Specifically, the temperature of the preparation environment of the liquid-based cell preservation solution is 15-30 ℃, and the air humidity is less than 70%.
The first embodiment is as follows:
the components of the liquid-based cell preservation solution in the embodiment comprise: the liquid base cell preservation solution comprises 0.09g of sodium chloride, 2.5g of formaldehyde, 2.5g of glucose, 1.5g of Ethylene Diamine Tetraacetic Acid (EDTA), 25ml of methanol, 0.3g of dithiothreitol, 0.1g of acetylcysteine, 3.5g of heparin sodium, 2.5g of Tris (hydroxymethyl) aminomethane (Tris) and 4.6g of hydrogen chloride (HCl), water is the deionized water, and the pH value of the liquid base cell preservation solution is 6.5.
The preparation method of the liquid-based cell preservation solution of the embodiment comprises the following steps:
a. dissolving the Tris (hydroxymethyl) aminomethane (Tris) and the hydrogen chloride (HCl) in the deionized water of 100ml according to the formula ratio, and stirring for 10min to obtain the buffer solution.

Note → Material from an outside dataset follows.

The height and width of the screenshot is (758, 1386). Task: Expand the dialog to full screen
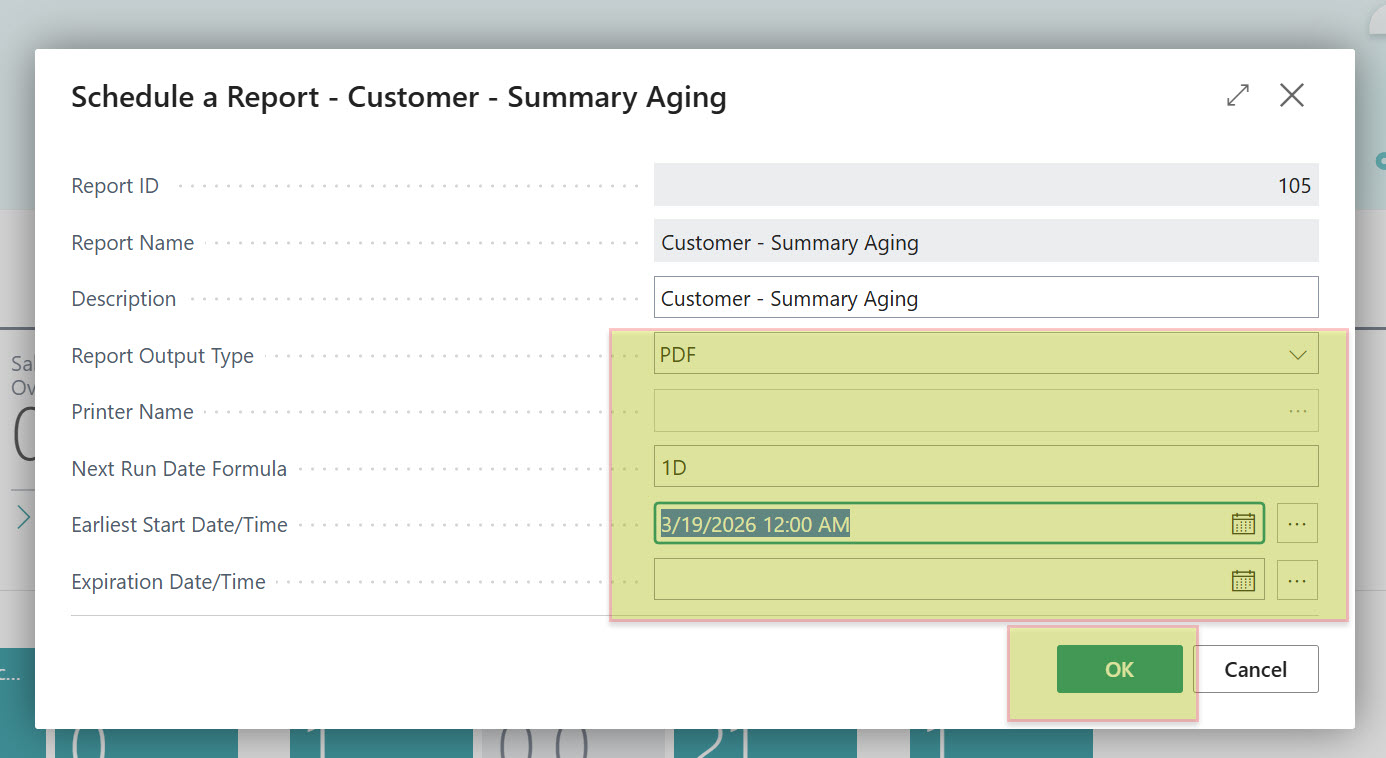pos(1238,96)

b. Dissolving the sodium chloride, the formaldehyde, the glucose, the Ethylene Diamine Tetraacetic Acid (EDTA), the methanol and the heparin sodium in the buffer solution according to the formula amount, and stirring for 15min to obtain a first solution;
c. stirring the dithiothreitol and the acetylcysteine with the formula amount in 10ml of the purified water for 5min to obtain a second solution;
d. adding the second solution into a separating funnel, dropwise adding the second solution into the first solution within 30min, and uniformly mixing the first solution and the second solution to obtain a third solution
e. And finally, adjusting the pH value of the third solution to 6.5 by using glacial acetic acid to obtain the liquid-based cell preservation solution.
The steps are all carried out at the temperature of 15-30 ℃ and the humidity of less than 70%.
Example two:
the components of the liquid-based cell preservation solution in the embodiment comprise: the liquid base cell preservation solution comprises 0.07g of sodium chloride, 2g of formaldehyde, 3g of glucose, 2g of Ethylene Diamine Tetraacetic Acid (EDTA), 30ml of methanol, 0.3g of dithiothreitol, 0.2g of acetylcysteine, 5g of heparin sodium, 1.5g of Tris (hydroxymethyl) aminomethane (Tris) and 2.8g of hydrogen chloride (HCl), water is the deionized water, and the pH value of the liquid base cell preservation solution is 6.5.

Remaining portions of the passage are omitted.